Just in time for its 100-year anniversary, the pool’s face-lift included a new family-friendly area with a zero-depth entry, water-jet play area and twisty waterslide for adults and children alike. A large, heated whirlpool was added, as well, along with an infinity-edge, adults-only pool that looks out over the Straits of Mackinac.
- Visit our Family Travel page for more family-friendly options.
The new pool area features new pool furniture on the deck, terrace and lawn as well as 15 reservable cabanas that come with food and beverage service for the duration of the reservation.
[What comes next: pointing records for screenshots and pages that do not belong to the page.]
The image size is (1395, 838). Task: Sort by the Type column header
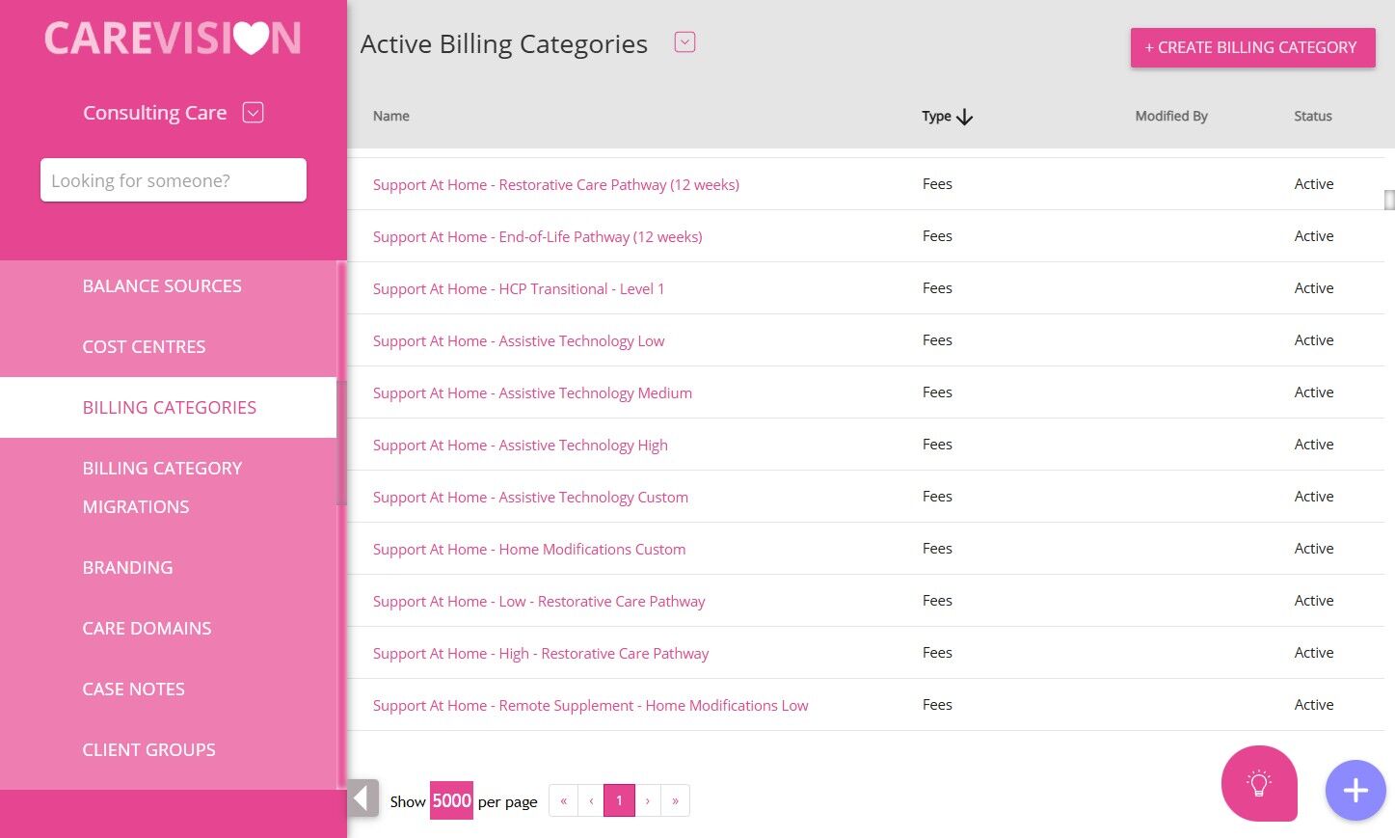(x=947, y=117)
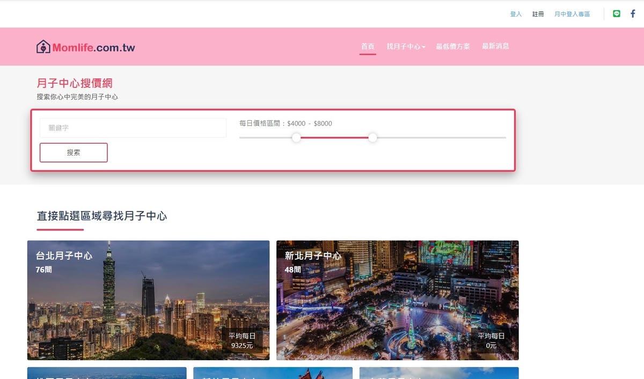Click the price slider track's right end
Viewport: 644px width, 379px height.
503,138
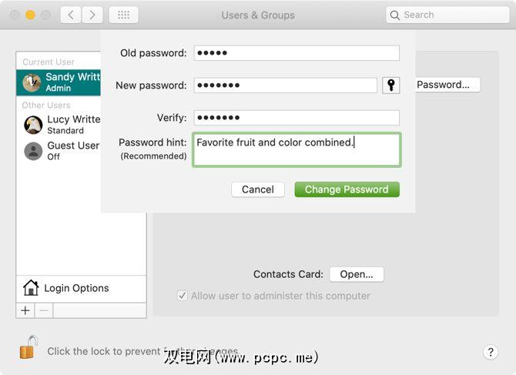Click the padlock icon to prevent changes

click(28, 347)
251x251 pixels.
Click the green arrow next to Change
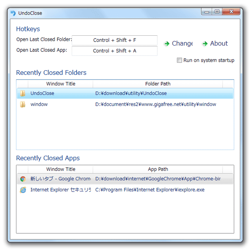click(x=167, y=44)
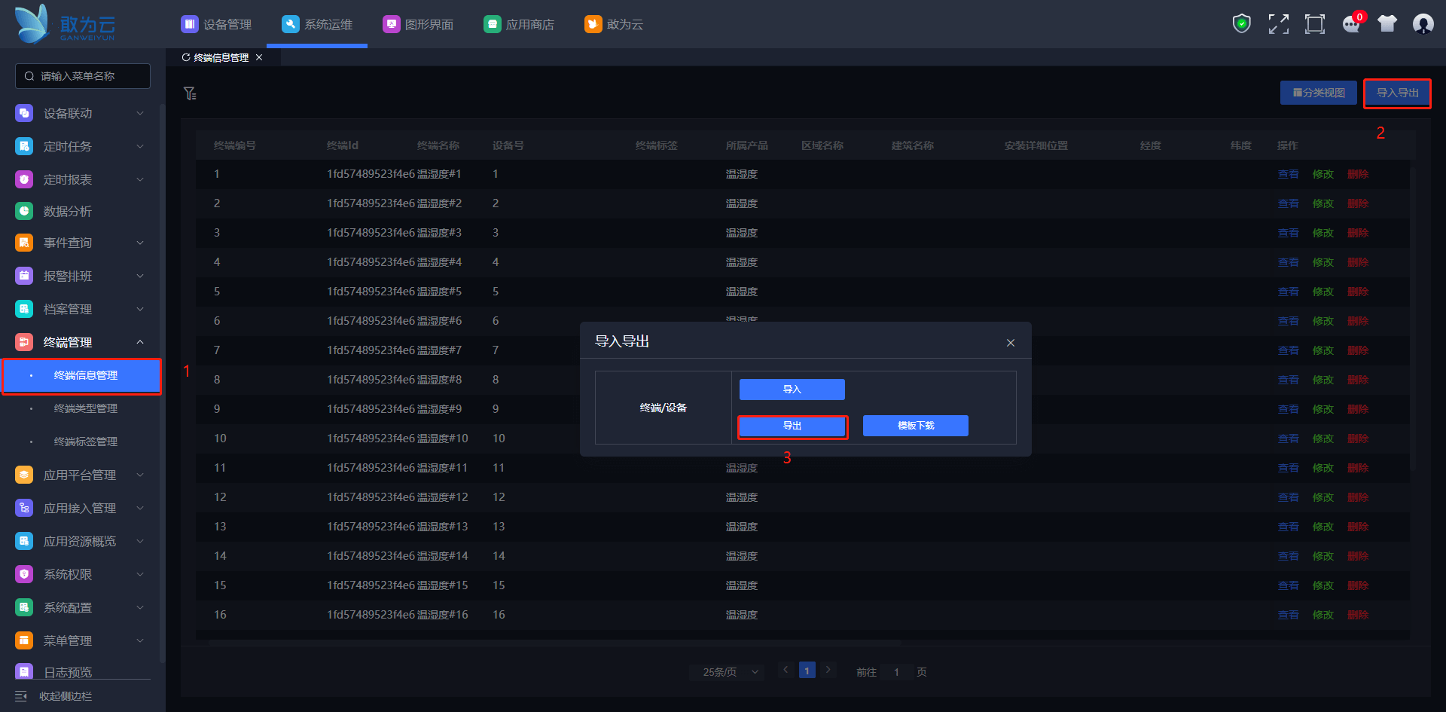Expand the 设备联动 sidebar menu

(x=79, y=114)
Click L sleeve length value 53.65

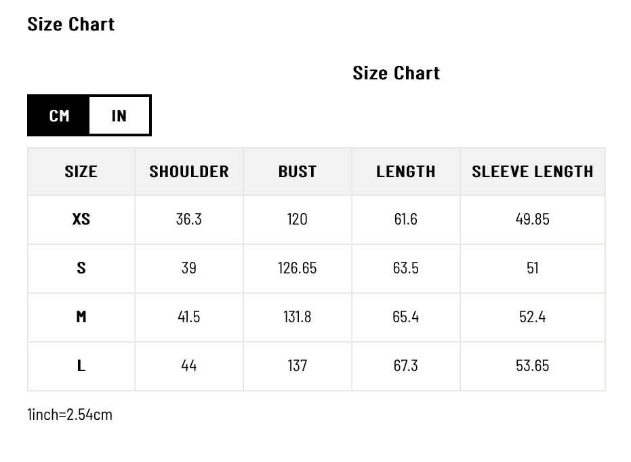(x=533, y=366)
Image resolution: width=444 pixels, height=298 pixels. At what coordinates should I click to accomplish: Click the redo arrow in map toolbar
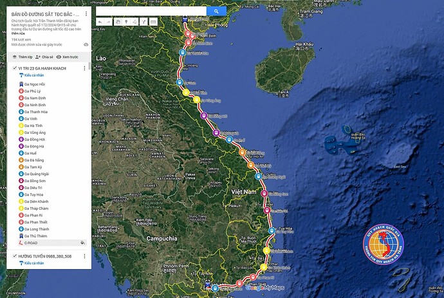click(108, 22)
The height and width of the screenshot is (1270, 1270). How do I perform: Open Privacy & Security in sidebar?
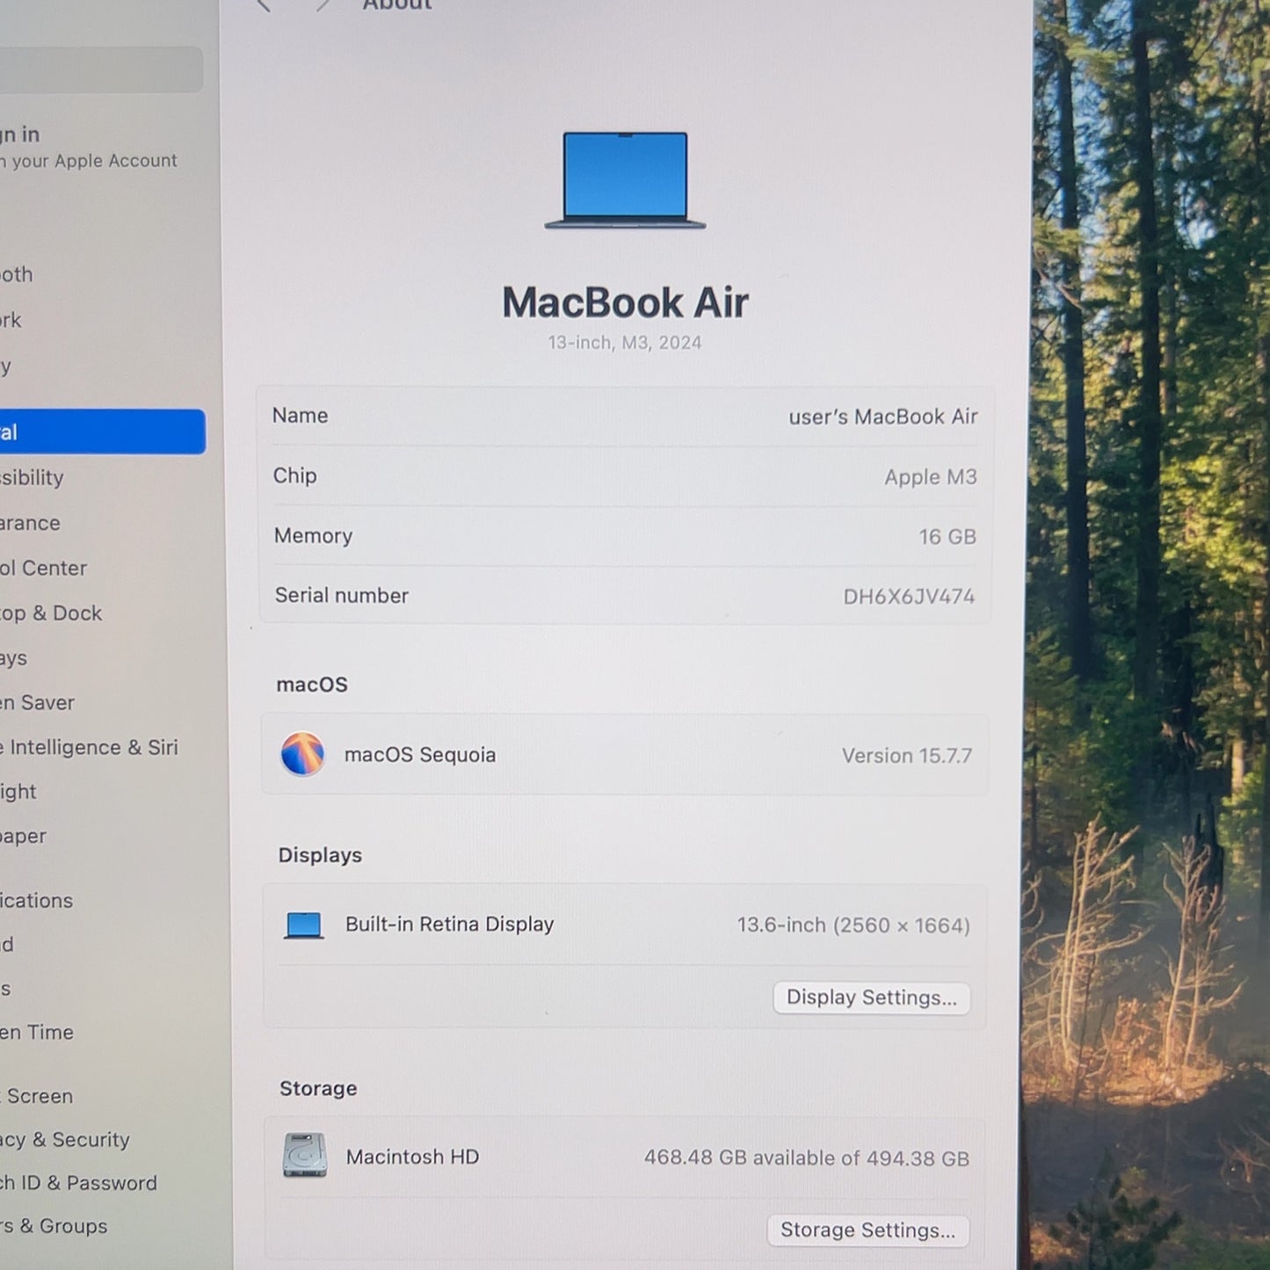(x=65, y=1140)
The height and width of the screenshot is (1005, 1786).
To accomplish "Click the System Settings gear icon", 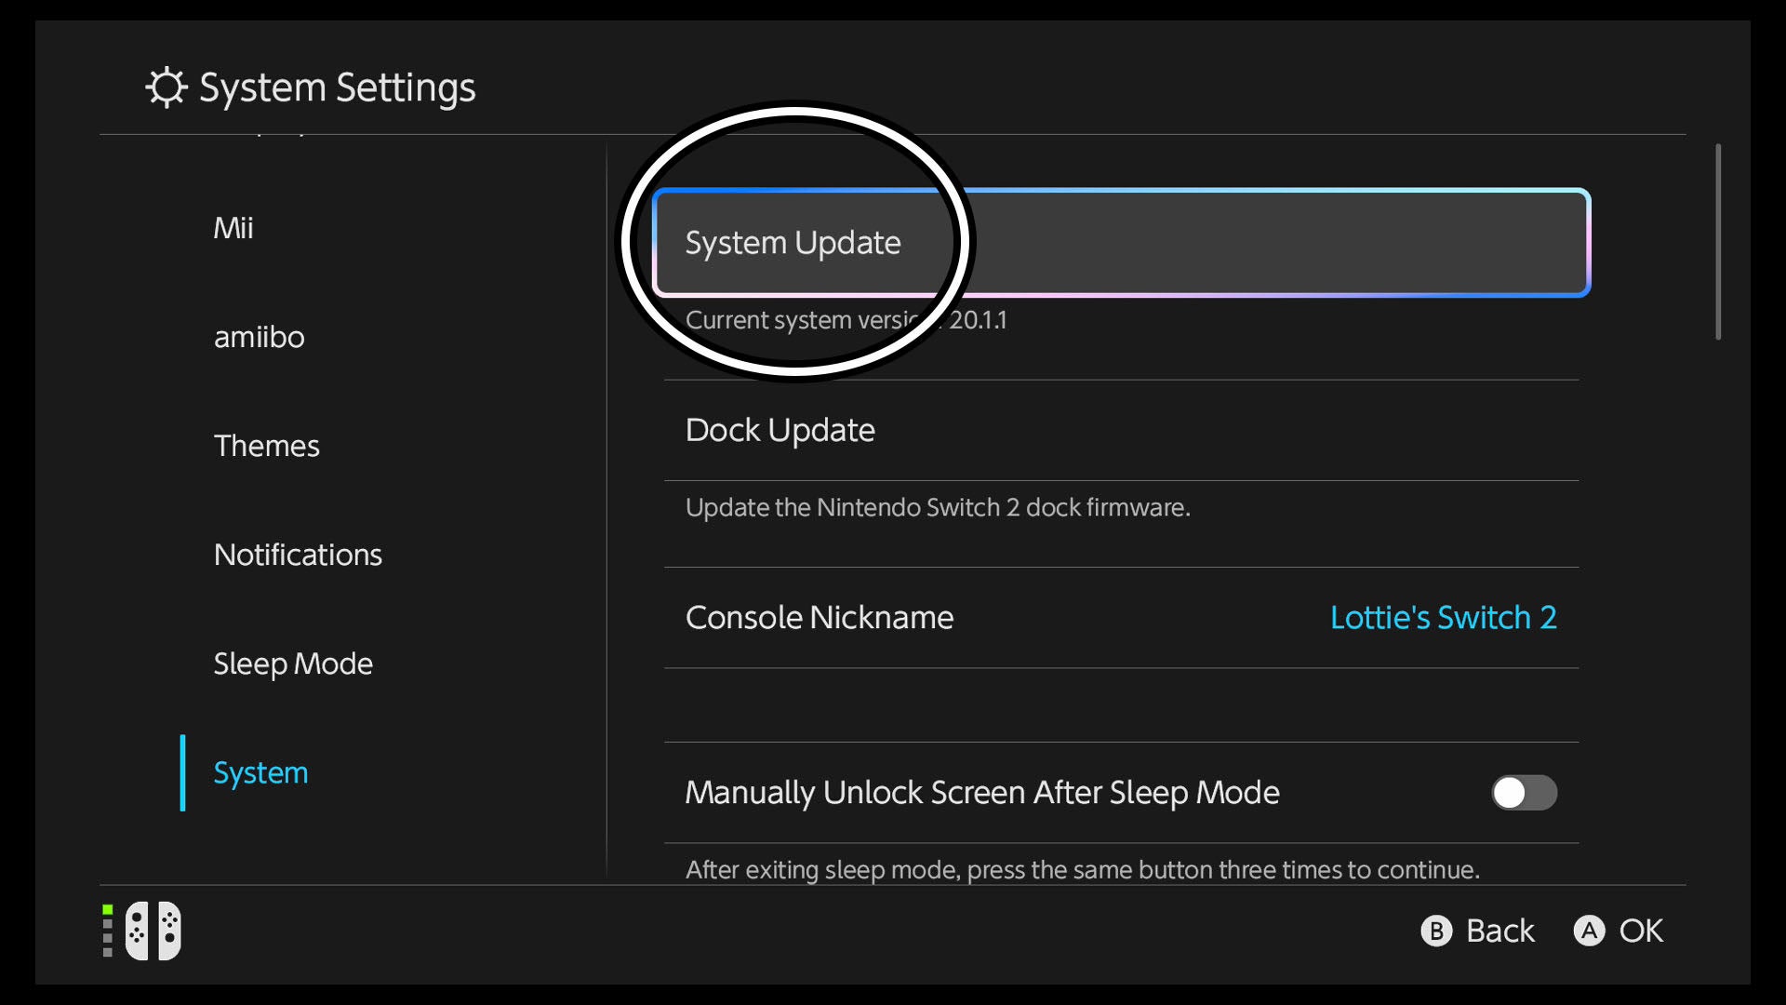I will click(167, 87).
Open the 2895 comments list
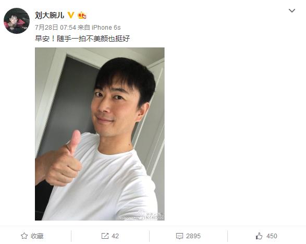Screen dimensions: 306x244 tap(193, 236)
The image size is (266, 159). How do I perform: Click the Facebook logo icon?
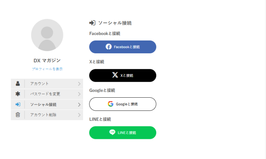[x=109, y=47]
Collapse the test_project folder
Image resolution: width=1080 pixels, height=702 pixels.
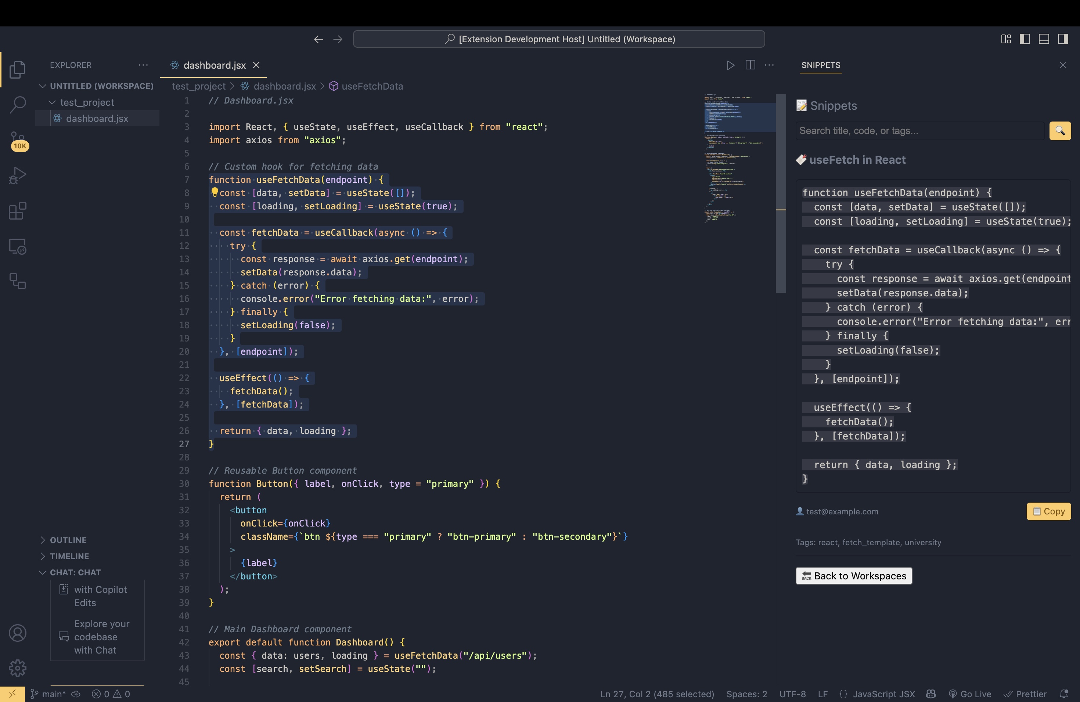tap(86, 102)
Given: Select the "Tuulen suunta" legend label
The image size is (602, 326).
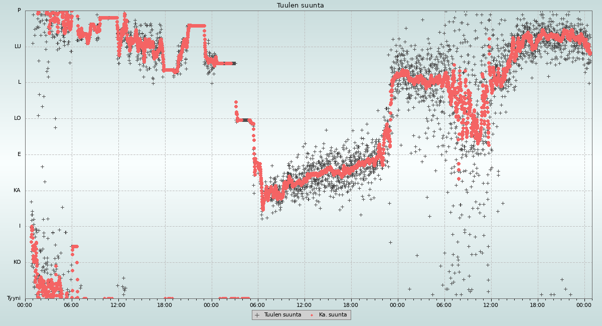Looking at the screenshot, I should tap(282, 315).
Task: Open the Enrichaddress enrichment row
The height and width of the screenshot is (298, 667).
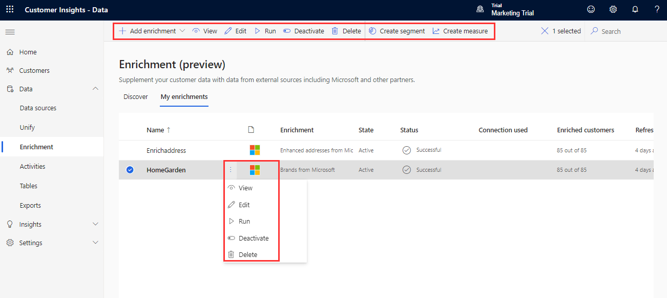Action: coord(166,150)
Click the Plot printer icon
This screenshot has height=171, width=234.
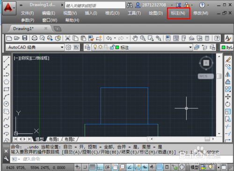(34, 38)
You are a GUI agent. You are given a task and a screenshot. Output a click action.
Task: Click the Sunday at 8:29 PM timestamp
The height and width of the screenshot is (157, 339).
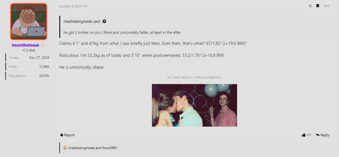[x=73, y=6]
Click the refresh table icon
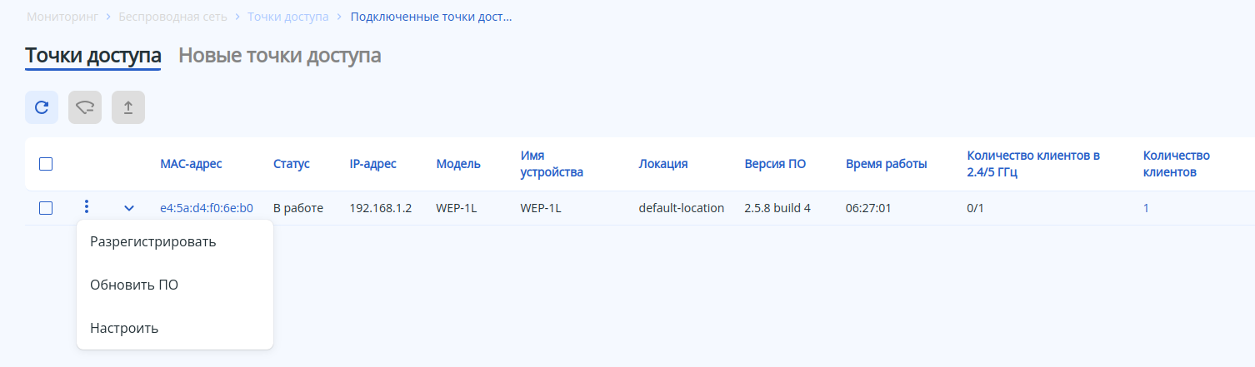1255x367 pixels. (42, 107)
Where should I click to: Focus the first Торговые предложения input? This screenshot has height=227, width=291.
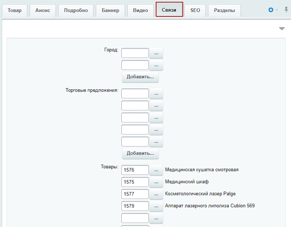(135, 94)
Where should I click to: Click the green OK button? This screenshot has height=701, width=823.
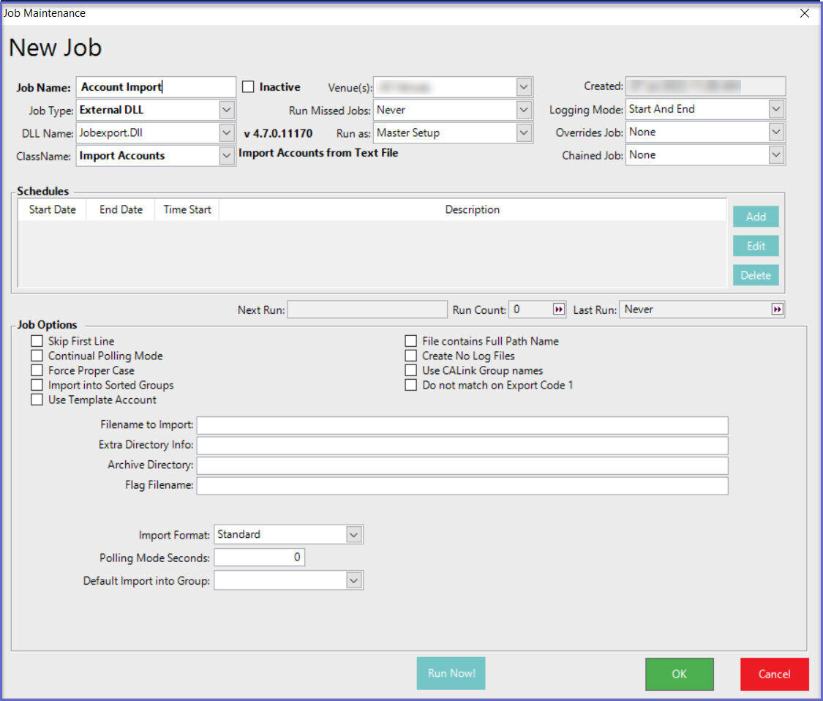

The pool area more than ever has become a hub for families soaking in the warmth of this historical hotel, where days are spent splashing and lounging while nights are spent floating on the water for a sunset dive-in movie shown on an inflatable movie screen visible from the pool.
The new pool house includes a fitness center and bathhouse, with changing rooms, lockers and showers for guests to freshen up before heading to the new pool bar and kitchen for elevated cocktails and bites.
Additionally, this year nearly all the bathrooms in the hotel’s 388 guestrooms bathrooms were renovated.
The additions and modern upgrades will ensure that Grand Hotel remains grand for many years to come. But rest assured the things that truly make this a grand place — evening dress codes, horse-drawn transportation and evening sundowners on the Grand Porch — remain intact.